[Complete the following]
1. In the folding-functions page below, shorten the paragraph that begins "Function compose accepts two std::function arguments" into a short list that keeps its main facts.
2. Using the folding-functions page below, mark each statement yes or no and quote the words that decide it: (a) The author intends to start with C++11 lambdas. (b) The author favors generic lambdas because their argument and return types are easy to find. (c) In the example, is_str_even_num("1234") prints false.

[Page excerpt]
Skip to main content

Folding Functions

In the last post we looked at basic usage of C++17 Fold Expressions. I found that many posts on this topic discuss simple types and ignore how folds may be applicable to more complex types as well. [Edit: Please see the comments section for some examples elsewhere in the blogosphere.] In this post I'm going to describe folding over functions.

Composing Functions

Function composition is a powerful way of creating complex functions from simple ones. Functions that accept a single argument and return a value are easily composable. Consider the following example to compose two std::functions.
template <class A, class B, class C>
std::function<C(A)> compose(std::function<B(A)> f, std::function<C(B)> g)
{
  return [=](A a) -> C { return g(f(a)); };
}

int main(void)
{
    std::function<int(std::string)> to_num = [](std::string s) { return atoi(s.c_str()); };
    std::function<bool(int)> is_even = [](int i) { return i%2==0; };
    auto is_str_even_num = compose(to_num, is_even);
    std::cout << std::boolalpha << is_str_even_num("1234"); // prints true
}
Function compose accepts two std::function arguments and returns another one. The types of these std::function arguments are important. f is a function from A->B where as g is a function from B->C. Therefore, it makes sense that compose can generate another function of type A->C. The output f goes to the input of g. The implementation of the lambda confirms that.

As std::function is kind of verbose and not very idiomatic in C++ when you want to pass functions around. I'll try to use C++11 lambdas initially. I want to stay away from generic lambdas because argument and return types are kinda important. In generic lambdas, however, it's impossible to find their argument and return types without knowing an actual argument or its type. Note that in compose function we have access to functions only and no arguments.

[Source excerpt]
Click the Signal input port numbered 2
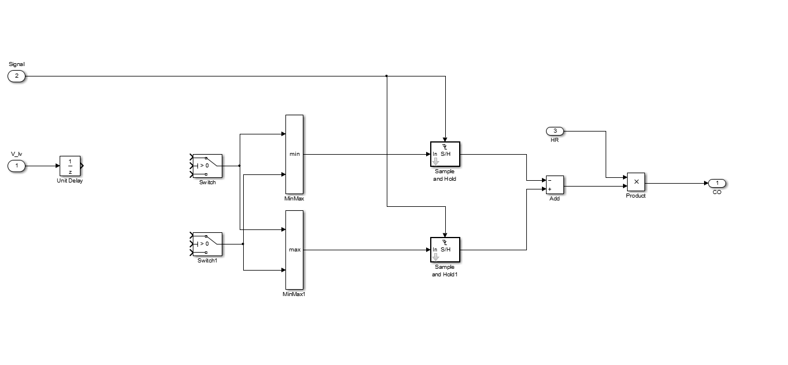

[Responses per task]
1.
- compose takes two std::function arguments and returns another one.
- f goes from A to B, and g goes from B to C, so compose can produce a function from A to C.
- The output of f becomes the input of g, as the lambda's body shows.

2.
(a) Yes: "I'll try to use C++11 lambdas initially."
(b) No: "In generic lambdas, however, it's impossible to find their argument and return types without knowing an actual argument or its type."
(c) No: "prints true"